Es ist ein teures experimentelles Verfahren, für das mir bisher keine Erfahrungsberichte vorliegen und für das wahrscheinlich keine Krankenversicherung die Kosten übernimmt. In der Leitlinie wird Nano*Knife nicht erwähnt. Ich führe das Verfahren hier auf, weil gelegentlich nach ihm gefragt wird und die Gefahr der Verwechslung mit dem ähnlich klingenden Cyberknife-Verfahren besteht."

Gabi fragte nach NanKnife.

Schöne Feiertage wünscht

Ralf

----------


## Harald_1933

Hallo Ralf,

hab Dank für Deine Richtigstellung. In der Tat hat ja schon der Eröffnungsbeitrag dieses Threads,  eingestellter Link - *hier* -,  aufgezeigt, um welches Verfahren es Gabi ging. Auch Professor Schostak hatte sich hierzu geäußert. Über Erfahrungen zu dieser Therapie können wohl zum gegenwärtigen Zeitpunkt kaum Hinweise von Patienten an Gabi weitergegeben werden. Gut möglich aber, dass man in Magdeburg dazu schon erste Aussagen verlauten lassen könnte. 

*"Mit dem, was du selbst tun kannst, bemühe nie andere"*
(Thomas Jefferson)

Gruß Harald

----------


## michele

Grüße dich, Gabi.
Du hast recht, man liest hier fast nichts von Leidensgenossen, welche sich einer IRE-Behandlung unterzogen haben. In diesem Forum ist mir nur der Gerri.K bekannt; z. B. auf Seite 3.

Ich habe die Behandlung vornehmen lassen und stelle seit der Operation immer wieder den weiteren Verlauf dar. Natürlich muss auch ich, wie übrigens jeder PCa-Patient nach der erfogten Therapie - ganz gleich ob Radikal-OP, Bestrahlung, HT oder sonst was - erst einmal abwarten und beobachten.

Wie du im Forum sicher gelesen hast, kann keiner nach einer Behandlung sich auf der sicheren Seite fühlen; dafür sind viel zu viele Rezidive oder zunächst nicht diagnostizierte Metastasen an der Tagesordnung.
Aus meinen wenigen Beiträgen kannst du entnehmen, dass ich bislang von einem tollen Erfolg berichten kann.
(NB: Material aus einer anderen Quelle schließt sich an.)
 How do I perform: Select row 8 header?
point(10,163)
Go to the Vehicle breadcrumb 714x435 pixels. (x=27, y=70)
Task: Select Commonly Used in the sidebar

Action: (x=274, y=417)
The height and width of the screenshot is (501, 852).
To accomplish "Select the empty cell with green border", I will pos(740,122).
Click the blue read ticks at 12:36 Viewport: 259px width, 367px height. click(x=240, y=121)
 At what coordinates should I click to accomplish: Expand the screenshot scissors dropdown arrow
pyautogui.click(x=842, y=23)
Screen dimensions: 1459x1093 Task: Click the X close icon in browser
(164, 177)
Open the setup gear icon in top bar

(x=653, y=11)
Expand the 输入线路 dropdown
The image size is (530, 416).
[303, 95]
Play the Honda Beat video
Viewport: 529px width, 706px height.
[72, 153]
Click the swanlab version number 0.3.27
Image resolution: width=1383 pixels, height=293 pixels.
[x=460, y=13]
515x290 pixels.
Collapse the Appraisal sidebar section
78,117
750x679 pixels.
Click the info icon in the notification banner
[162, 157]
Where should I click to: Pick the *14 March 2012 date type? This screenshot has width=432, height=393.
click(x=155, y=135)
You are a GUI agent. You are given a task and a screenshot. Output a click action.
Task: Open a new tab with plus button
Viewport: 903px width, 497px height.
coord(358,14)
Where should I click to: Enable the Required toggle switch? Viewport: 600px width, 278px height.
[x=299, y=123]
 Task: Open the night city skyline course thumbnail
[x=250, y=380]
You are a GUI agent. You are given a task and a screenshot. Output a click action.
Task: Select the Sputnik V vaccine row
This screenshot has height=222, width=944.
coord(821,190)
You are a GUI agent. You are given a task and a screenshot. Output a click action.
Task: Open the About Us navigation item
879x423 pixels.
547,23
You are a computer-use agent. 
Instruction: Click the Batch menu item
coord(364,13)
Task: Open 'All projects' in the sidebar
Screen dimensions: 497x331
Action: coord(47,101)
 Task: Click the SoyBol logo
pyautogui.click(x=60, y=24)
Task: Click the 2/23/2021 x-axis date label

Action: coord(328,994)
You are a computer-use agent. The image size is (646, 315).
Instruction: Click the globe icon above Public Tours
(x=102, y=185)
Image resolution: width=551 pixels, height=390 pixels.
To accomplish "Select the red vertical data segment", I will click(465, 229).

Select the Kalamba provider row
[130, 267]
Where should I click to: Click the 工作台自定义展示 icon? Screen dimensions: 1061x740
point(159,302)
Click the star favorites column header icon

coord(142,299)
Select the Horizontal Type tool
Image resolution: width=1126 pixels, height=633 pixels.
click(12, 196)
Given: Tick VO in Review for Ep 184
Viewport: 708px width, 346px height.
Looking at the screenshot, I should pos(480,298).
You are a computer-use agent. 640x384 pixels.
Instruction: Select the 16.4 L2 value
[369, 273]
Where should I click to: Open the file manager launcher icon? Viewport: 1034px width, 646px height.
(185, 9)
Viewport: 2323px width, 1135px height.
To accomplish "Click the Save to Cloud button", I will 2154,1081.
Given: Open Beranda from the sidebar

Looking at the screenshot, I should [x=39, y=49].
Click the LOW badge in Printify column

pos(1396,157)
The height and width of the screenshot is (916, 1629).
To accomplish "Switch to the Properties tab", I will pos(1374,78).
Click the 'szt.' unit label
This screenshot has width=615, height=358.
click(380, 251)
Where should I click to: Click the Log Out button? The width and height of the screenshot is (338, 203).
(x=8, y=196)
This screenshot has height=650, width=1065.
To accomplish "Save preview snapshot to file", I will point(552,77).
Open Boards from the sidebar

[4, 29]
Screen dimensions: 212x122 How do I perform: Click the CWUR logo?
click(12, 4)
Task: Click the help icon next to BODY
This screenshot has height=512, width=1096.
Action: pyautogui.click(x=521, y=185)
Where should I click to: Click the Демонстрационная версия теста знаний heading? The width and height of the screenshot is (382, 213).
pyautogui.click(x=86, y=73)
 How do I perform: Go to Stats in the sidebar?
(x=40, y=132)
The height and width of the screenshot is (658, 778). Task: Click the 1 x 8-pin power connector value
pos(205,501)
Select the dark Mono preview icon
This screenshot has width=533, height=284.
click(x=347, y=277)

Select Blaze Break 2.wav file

Wenn ich nur das PSA als Referenz nehme und dieses von nahezu 10,0 auf aktuell 0,10 gesunken ist, bin ich hoch zufrieden. Dabei ist zu bemerken, dass ich ja meine Prostata noch mit mir herumtrage und diese auch weiterhin PSA produziert. Dies ist ein entscheidender Unterschied zu den hier schreibenden Kollegen, die sich die Prostata haben komplett entfernen lassen. Das Weitere muss sich mit der Zeit erst erweisen.

Was deinen Vater betrifft, solltest du sorgfältig die Erfahrungen und daraus resultierenden Ratschläge von Schreibern hier im Forum abwägen. Hier hat es einige, die sich geradezu zu Experten entwickelt haben und vor denen ich den Hut ziehe.
Michel

----------


## helmut.a.g.

> Grüße dich, Gabi.
> Du hast recht, man liest hier fast nichts von Leidensgenossen, welche sich einer IRE-Behandlung unterzogen haben. In diesem Forum ist mir nur der Gerri.K bekannt; z. B. auf Seite 3.


In meinem post # 70, Seite 7, in diesem Thread hatte ich zu Geri.K`s Fall mal Stellung genommen.

http://forum.prostatakrebs-bps.de/sh...ist-dran/page7

Gruß Helmut

----------


## Harald_1933

Moin Helmut,

wenn man Nanoknife in die Suchmaske des Forums oben rechts eingibt, bekommt man als 1. Position Cyberknife präsentiert, was ja auch mich fälscherlicherweise dazu verführte, den dann folgenden LowRoad-Beitrag Gabi zum Lesen zu empfehlen. Dank Ralfs Einspruch wurde das geklärt.

Du hast in Deinem #70 -* hier* - eine Text-Passage von Professor Schostak einfließen lassen. Er hat sich in diesen Thread mehrfach eingebracht, so z.B. auch mit *dieser* Richtigstellung und - *hier* - 

Ich bin ziemlich sicher, dass beim Magdeburger Symposium auch das Thema dieses Threads angesprochen werden wird.

*"Eine gute Schwäche ist besser als eine schlechte Stärke"*
(Charles Aznavour)

Gruß Harald

----------


## michele

Helmut,
dass du zu diesem Thema Stellung genommen hast, war mir bekannt. Gabi möchte aber wissen, welche *Erfahrungen* haben Betroffene gemacht, die sich einer IRE unterzogen haben. Da kommt wirklich nichts. Ich versuche diese Lücke ein wenig zu füllen. Das dauert aber, weil erst die Zeit Erfolg oder Misserfolg zeigen wird.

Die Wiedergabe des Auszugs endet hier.